Tarefas a realizar:
1. No trecho sobre as eleições de 2014, quais são as linhas que aparecem antes do parágrafo que começa com "Aproxima-se o momento eleitoral"? Liste-as na ordem em que aparecem.
2. Segundo o trecho sobre as eleições de 2014, a que se devem, em boa parte, as semelhanças entre situações de países e continentes diferentes?

Trecho do texto:
---
BRASIL/ Eleições 2014

A política e as exigências do coração

por Francisco Borba Ribeiro

Aproxima-se o momento eleitoral de outubro. Aqui, uma visão dos paralelismos entre a situação brasileira e a europeia à luz do Documento de CL. Um chamado à origem daquela postura humana justa que é o motor da mudança e da construção do bem comum

No mundo de hoje, quando vemos, com atenção, as notícias, nos deparamos com algumas semelhanças, aparentemente surpreendentes, entre situações que acontecem em países e continentes diferentes, onde imaginaríamos problemas muito diversos. Em boa parte, isso se deve à globalização, à expansão de um modo de viver e de pensar que ultrapassou as fronteiras dos países e agora se apresenta quase que universal. Porém, mais do que isso, esses problemas demonstram que o co¬ração do ser humano é o mesmo sem¬pre, e que os contextos apenas mudam as formas pelas quais esse coração se apresenta a nossos olhos.
---
Entradas extraídas:
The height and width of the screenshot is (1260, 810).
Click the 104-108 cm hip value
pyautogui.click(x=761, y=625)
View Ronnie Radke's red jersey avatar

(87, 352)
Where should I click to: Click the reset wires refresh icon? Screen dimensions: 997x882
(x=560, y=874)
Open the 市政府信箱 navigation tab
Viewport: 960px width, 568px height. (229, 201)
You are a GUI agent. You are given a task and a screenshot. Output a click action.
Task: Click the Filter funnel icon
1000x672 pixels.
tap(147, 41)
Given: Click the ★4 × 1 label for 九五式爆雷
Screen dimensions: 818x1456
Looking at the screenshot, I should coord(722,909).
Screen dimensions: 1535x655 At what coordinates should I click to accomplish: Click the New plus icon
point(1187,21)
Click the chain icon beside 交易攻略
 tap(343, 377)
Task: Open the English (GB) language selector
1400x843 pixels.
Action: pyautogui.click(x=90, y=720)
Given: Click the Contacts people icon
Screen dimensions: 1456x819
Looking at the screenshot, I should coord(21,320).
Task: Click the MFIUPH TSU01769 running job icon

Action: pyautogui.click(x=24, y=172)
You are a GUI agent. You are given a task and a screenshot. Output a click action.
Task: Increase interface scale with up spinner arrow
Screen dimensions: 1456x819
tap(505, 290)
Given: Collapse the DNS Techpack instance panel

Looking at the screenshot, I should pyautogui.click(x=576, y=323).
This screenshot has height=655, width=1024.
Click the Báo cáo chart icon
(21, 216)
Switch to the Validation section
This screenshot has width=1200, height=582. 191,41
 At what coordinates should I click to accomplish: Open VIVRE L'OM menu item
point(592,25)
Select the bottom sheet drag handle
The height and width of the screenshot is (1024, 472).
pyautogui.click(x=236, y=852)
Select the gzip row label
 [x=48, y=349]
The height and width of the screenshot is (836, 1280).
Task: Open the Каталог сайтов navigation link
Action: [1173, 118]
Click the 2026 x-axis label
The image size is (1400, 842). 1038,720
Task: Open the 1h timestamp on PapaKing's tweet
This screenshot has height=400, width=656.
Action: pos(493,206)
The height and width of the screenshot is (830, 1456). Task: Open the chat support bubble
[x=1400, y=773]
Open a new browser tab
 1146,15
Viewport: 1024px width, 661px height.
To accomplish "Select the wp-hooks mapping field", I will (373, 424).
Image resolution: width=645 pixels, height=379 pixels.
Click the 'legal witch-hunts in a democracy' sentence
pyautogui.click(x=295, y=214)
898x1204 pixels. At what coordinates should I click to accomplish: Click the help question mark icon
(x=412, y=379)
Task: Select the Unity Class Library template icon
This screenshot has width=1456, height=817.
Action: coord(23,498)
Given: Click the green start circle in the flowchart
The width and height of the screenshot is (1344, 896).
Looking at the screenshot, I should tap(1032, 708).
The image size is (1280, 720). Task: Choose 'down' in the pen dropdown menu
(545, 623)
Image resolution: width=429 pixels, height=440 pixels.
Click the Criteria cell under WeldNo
---
Respostas em ordem:
1.
BRASIL/ Eleições 2014
A política e as exigências do coração
por Francisco Borba Ribeiro

2. Devem-se à globalização, à expansão de um modo de viver e de pensar que ultrapassou as fronteiras dos países e agora se apresenta quase que universal.